**What is needed:** Only the lines from the start of the data through the line containing "This screenshot has height=422, width=900." should be written out, exactly as they are, with both ends included and the pictures left out.

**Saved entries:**
=-=-=-=-=

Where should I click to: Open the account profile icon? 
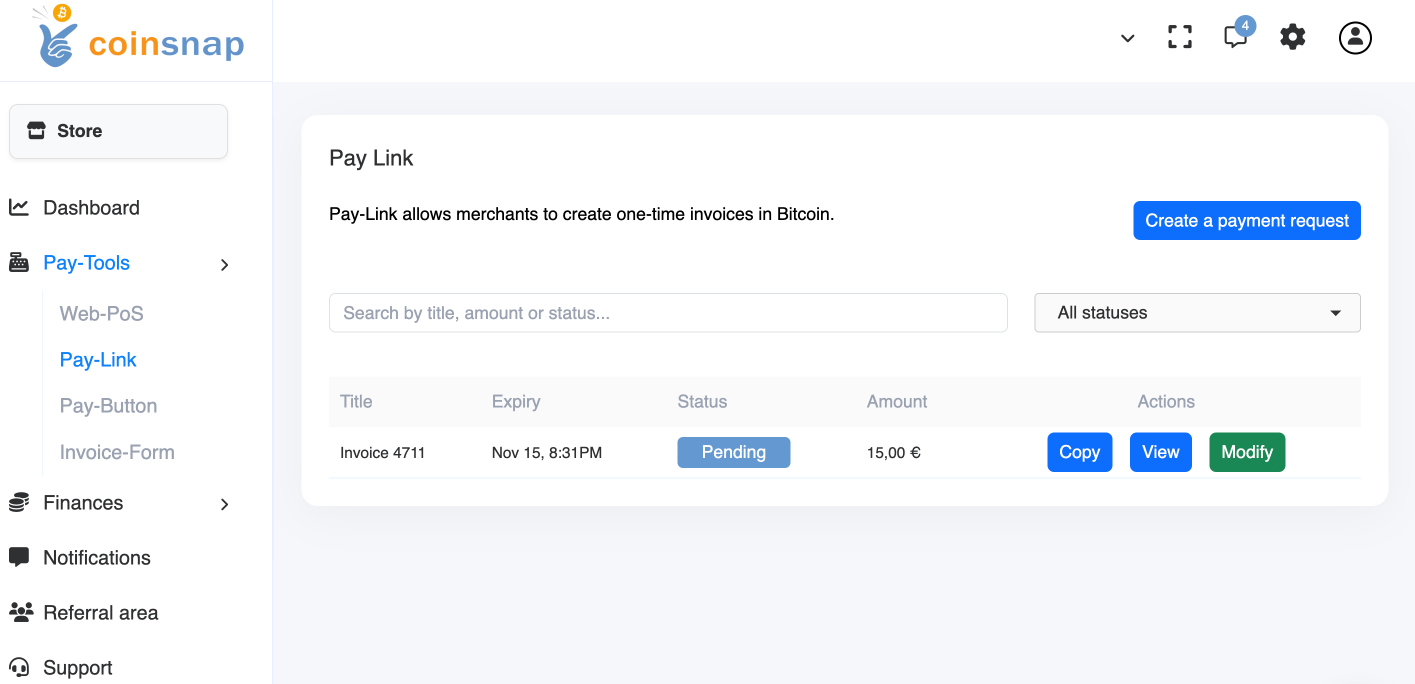point(1355,37)
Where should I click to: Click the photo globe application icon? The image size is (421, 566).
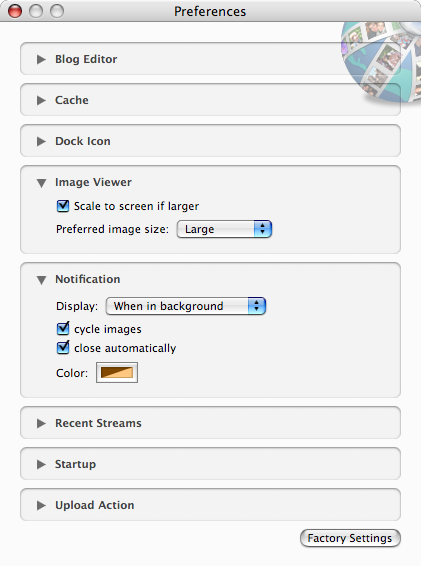pyautogui.click(x=383, y=61)
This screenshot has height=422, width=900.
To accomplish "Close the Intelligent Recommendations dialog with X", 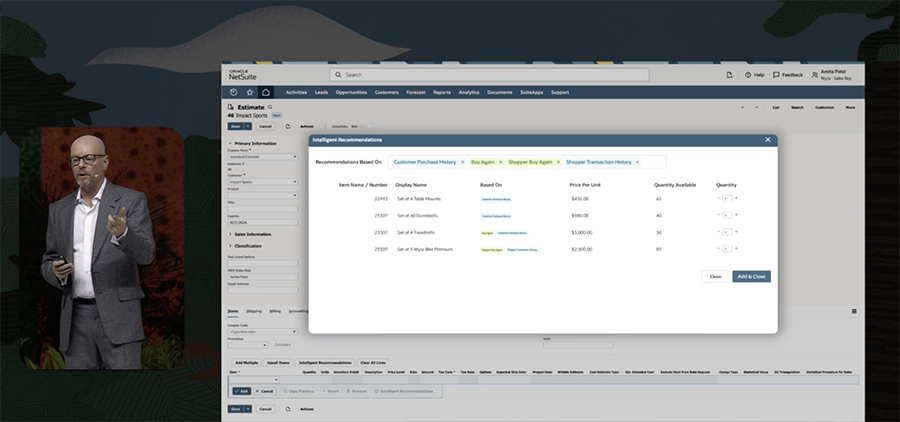I will pos(768,140).
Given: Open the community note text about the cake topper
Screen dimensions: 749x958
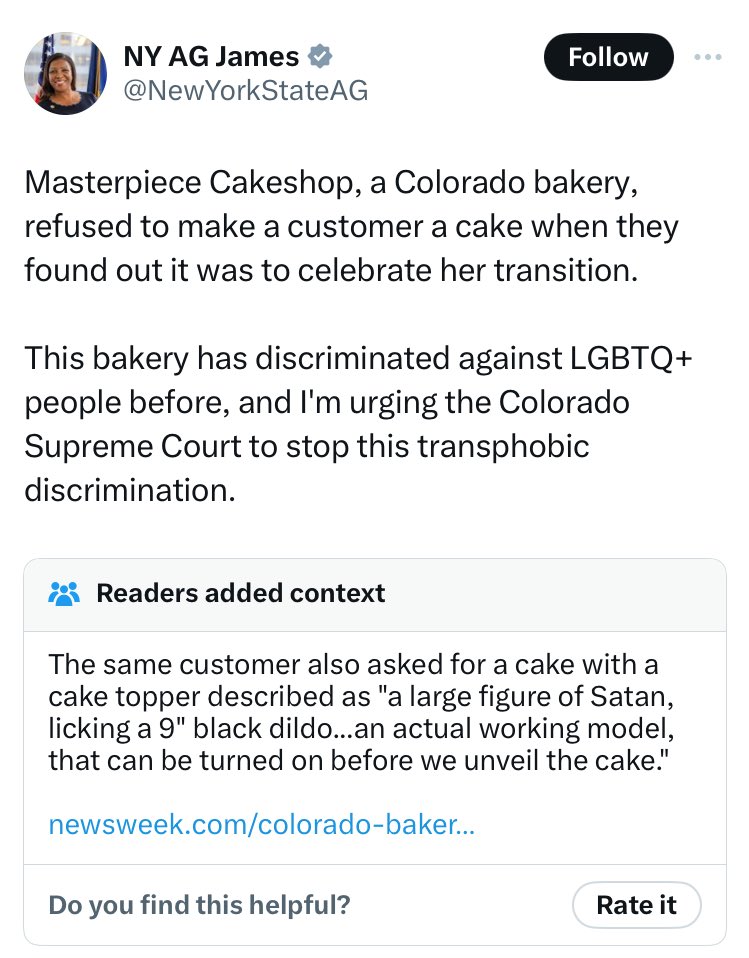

=-=-=-=-=

**Solution to this problem:**
Where should I click to: Open the account profile icon? 
point(1355,37)
Where should I click to: Click the photo globe application icon? The image size is (421, 566).
pyautogui.click(x=383, y=61)
This screenshot has height=422, width=900.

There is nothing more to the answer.